• **GOAL OF THE EXERCISE**
Can you rewrite these lines as a numbered list, skipping any blank ones? Begin at the line that has "The image size is (1512, 812)." and stop after the line that has "pos(322,309)".

Stored data
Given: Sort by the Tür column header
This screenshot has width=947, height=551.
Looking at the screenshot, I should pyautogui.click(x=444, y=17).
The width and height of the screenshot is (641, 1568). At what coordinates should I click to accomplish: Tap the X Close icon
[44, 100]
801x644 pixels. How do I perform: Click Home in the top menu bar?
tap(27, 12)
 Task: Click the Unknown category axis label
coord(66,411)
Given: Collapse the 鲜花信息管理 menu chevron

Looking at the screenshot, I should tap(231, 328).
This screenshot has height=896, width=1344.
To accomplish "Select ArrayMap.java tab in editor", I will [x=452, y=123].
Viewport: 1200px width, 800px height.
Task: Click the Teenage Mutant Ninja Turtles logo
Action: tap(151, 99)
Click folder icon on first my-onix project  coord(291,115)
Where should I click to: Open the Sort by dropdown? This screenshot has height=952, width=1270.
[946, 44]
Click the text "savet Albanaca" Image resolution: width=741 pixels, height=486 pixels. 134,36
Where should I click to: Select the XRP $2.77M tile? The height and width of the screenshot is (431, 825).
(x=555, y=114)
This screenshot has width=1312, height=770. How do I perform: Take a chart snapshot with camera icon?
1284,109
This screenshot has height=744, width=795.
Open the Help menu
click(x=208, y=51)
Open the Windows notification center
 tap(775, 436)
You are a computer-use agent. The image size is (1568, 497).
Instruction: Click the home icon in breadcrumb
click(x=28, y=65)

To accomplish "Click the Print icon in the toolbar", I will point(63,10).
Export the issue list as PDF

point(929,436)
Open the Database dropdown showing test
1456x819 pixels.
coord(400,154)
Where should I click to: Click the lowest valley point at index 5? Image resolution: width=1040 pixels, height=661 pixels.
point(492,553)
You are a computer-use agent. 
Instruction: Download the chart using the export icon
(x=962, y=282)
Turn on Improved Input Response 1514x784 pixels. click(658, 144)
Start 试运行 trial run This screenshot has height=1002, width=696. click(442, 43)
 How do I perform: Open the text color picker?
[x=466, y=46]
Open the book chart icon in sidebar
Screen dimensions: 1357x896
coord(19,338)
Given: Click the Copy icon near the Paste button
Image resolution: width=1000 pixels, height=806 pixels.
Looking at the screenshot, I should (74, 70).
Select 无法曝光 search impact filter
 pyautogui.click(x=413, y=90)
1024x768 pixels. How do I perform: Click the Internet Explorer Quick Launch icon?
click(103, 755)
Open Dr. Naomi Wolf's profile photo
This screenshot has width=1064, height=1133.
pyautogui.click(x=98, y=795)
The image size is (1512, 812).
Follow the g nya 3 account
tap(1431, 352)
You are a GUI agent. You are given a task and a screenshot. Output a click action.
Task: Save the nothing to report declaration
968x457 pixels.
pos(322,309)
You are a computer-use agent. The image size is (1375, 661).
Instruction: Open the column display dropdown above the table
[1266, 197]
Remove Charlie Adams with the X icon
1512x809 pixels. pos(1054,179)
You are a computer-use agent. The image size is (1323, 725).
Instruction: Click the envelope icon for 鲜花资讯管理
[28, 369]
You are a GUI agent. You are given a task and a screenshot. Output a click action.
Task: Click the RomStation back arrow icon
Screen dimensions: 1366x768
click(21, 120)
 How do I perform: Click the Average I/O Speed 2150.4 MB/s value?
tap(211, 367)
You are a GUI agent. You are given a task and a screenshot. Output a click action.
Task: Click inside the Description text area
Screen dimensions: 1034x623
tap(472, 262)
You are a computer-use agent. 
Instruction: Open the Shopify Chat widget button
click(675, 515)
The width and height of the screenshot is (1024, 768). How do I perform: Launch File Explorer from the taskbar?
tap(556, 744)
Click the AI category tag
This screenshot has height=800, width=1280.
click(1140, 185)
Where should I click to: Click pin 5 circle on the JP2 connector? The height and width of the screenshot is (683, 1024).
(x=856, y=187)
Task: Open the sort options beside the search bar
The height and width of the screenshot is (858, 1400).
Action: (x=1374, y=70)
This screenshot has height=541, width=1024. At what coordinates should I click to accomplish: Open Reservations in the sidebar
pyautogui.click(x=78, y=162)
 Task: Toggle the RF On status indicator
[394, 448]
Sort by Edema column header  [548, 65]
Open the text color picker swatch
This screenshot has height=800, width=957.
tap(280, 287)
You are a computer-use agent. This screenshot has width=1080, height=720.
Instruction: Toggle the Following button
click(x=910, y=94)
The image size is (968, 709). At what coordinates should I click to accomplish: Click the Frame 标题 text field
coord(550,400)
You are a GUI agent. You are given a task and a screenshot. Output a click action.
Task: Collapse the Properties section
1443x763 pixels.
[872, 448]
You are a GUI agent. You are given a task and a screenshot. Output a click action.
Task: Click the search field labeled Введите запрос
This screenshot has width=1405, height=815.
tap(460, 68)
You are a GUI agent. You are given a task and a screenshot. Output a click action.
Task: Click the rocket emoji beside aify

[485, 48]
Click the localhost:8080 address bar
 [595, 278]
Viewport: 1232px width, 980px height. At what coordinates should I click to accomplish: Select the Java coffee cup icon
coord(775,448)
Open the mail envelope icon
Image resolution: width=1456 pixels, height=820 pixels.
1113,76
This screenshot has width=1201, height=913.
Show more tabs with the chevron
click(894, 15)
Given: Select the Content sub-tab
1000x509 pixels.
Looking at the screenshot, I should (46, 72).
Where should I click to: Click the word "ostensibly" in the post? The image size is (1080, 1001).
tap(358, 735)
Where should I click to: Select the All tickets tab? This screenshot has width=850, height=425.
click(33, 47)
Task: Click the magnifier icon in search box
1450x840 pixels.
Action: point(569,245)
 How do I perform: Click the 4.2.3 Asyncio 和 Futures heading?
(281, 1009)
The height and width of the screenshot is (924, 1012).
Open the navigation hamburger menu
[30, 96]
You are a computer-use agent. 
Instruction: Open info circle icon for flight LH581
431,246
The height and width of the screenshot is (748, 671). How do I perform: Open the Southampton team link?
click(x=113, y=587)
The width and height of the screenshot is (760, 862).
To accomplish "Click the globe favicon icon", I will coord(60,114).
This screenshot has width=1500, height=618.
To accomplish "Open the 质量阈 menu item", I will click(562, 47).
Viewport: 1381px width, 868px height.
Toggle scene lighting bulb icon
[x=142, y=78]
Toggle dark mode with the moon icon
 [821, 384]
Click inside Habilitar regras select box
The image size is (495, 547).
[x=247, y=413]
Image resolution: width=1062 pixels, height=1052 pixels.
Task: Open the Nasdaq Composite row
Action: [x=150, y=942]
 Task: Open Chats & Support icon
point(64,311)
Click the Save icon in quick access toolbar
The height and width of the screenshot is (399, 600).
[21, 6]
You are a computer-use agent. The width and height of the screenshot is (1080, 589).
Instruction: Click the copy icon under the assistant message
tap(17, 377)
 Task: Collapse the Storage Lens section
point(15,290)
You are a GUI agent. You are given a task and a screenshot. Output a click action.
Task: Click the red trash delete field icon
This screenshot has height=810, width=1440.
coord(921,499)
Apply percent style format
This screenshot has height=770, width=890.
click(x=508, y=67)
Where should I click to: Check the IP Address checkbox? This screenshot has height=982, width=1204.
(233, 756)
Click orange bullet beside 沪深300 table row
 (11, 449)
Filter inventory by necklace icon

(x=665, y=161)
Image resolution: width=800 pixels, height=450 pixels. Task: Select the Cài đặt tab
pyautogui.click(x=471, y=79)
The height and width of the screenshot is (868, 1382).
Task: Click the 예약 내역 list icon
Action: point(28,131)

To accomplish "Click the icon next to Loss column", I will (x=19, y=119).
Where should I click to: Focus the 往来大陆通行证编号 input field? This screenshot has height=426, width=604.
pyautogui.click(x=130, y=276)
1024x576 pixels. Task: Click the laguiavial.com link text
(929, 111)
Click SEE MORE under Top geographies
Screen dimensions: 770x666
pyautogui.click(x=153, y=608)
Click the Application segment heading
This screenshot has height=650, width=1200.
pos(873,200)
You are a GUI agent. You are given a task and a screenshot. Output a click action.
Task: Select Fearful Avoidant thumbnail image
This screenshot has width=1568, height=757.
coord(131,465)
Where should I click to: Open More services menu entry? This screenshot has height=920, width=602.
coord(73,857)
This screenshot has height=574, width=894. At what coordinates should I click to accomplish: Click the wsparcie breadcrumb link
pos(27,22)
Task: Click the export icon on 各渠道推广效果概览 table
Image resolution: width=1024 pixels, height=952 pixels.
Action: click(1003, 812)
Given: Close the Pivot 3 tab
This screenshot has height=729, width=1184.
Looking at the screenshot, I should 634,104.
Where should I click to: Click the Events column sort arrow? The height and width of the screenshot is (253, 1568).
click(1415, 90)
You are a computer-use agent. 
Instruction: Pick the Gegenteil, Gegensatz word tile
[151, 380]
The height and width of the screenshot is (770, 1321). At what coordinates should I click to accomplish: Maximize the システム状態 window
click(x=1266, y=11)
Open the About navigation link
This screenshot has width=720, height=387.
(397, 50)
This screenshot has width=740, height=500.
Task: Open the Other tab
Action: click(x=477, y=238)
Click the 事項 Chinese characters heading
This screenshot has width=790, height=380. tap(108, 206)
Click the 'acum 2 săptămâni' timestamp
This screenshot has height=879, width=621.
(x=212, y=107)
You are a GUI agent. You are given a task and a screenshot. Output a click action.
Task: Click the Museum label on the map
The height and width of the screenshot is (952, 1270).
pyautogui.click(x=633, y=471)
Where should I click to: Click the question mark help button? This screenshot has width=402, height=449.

• **TASK OUTPUT**
1. The image size is (1512, 812).
2. Follow the g nya 3 account
3. tap(1431, 352)
4. You are a GUI agent. You are given a task and a screenshot. Output a click action.
5. Task: Save the nothing to report declaration
6. 968x457 pixels.
7. pos(322,309)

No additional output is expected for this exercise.